Он пел о том, что вот когда-то они — он, старый Сабит, и его, теперь старуха, молодая Аше — родили на свет Абильда, сына степей, сына гор. И пока рос Абильда, кости Сабита и Аше черствели… «Живость, струнность наших костей уходила к сыну нашему Абильда. Но мы не злились, не завидовали, мы радовались с тобой, мать, что у нас растет такой могучий сын и этот сын забирает наши молодые силы. Потом у Абильда появился Ураз… И мы с тобой, старуха моя, опять радовались тому, что наши силы переходят в Ураза. Нынче Абильда и Ураз защищают наши степи, горы наши, покой наш…»
Песню оборвали девушки. Они внесли и поставили на стол два блюда: в одном лежали куски вареной баранины, в другом — нечто похожее на огромные блины, только подсушенные. Затем вошла Марьям, раскрасневшаяся, помолодевшая, и положила около старика баранью голову, одновременно ставя на стол огромный кувшин с самым натуральным вином.
Марьям пододвинулась ближе ко мне и, глядя мне в глаза, тихо проговорила:
— Ты кушай, кушай, ты друг Ураза. Когда увидишь его, скажи — отец его тоже пошел туда. И еще скажи — мать его работает в колхозе. Эта рука, — она показала маленькую, обветренную руку, — эта рука не может держать винтовку, но она может вести хозяйство. Скажи ему, когда народ нашего колхоза узнал, что с фронта приехал его друг, то есть ты, народ сказал мне: «Марьям, возьми дочек своих и иди встречай гостей. Скажи ему, мы бы пришли все, но нам некогда: весна, надо поля убирать». А ты кушай, кушай!
Уставшие с дороги, сытно поев, выпив порядочный кувшин натурального вина, самовар с чаем, мы уснули. Но я все время сквозь сон слышал, как неподалеку от меня что-то шептала Марьям, то и дело упоминая сына и мужа.
…Я открыл глаза. У моих ног стояла Марьям и, глядя куда-то в сторону, шептала:
— Дорогой гость, родной, как сын. Люди собрались в поле, они зашли, чтобы посмотреть на тебя.
Я быстро вскочил с постели, умылся и вышел во двор.

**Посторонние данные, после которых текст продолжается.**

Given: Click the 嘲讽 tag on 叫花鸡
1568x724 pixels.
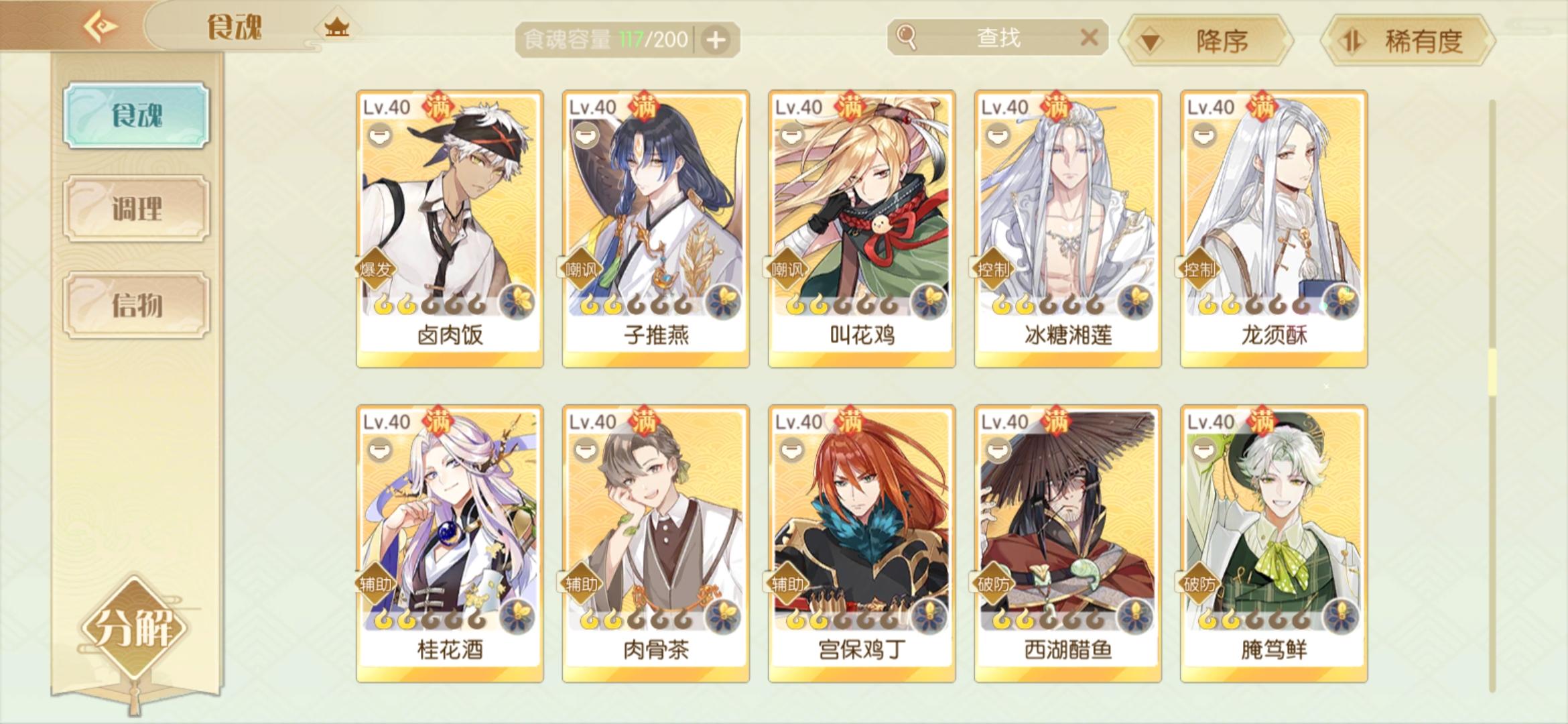Looking at the screenshot, I should click(787, 269).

Вдалеке виднелись горы. Солнце играло на пиках, и казалось, оно сходит с гор на предгорье. А во дворе стояли люди, смуглые, загорелые, и все молча смотрели на меня, а я на них. Так длилась какая-то минута. Молчание нарушила женщина. Она крикнула мне:
— Расскажи нам про Ураза.
Я рассказал о том, как однажды Уразу было предложено переправиться за линию фронта и достать «языка». Он ушел с вечера, утром явился очень пасмурный, грустный и сказал:
«Я подкрался к часовому ночью, ударил его прикладом по голове, схватил, понес, но вскоре увидел — часовой мертвый: такой сильный был удар, что каска вмялась в голову».
Командир ему заметил:
«Зачем же так сильно бил? Надо полегче».
Ураз ответил:
«Я не хотел так бить, сама рука ударила. Рука отяжелела, товарищ командир!»
«Ну, что ж, придется послать другого».
«Нет, нет, — запротестовал Ураз. — Я пойду. Только я приклад оберну мешком».

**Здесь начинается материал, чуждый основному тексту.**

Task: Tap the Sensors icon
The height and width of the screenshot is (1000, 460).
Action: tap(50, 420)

И пошел с вечера. Рано утром, видим, Ураз несет «языка». Принес, положил. Подошли, посмотрели — враг был мертв.
«Мертвый, Ураз, „язык“ опять мертвый!» — сказали мы.
Ураз растерялся:
«Нет, я его не сильно ударил. Он был живой, когда я его схватил и понес. Но я, наверно, так крепко сжал его, что задушил. Рука отяжелела, товарищ командир!»
— Так же, как у Ураза Бузакарова, отяжелела на врага рука у всех наших бойцов. Я скоро снова буду на фронте — что передать от вас Уразу? — спросил я.
И в этот миг, сжав кулаки, вскинулись сотни рук, и люди в один голос крикнули:
— Передай Уразу, у нас также рука отяжелела на врага!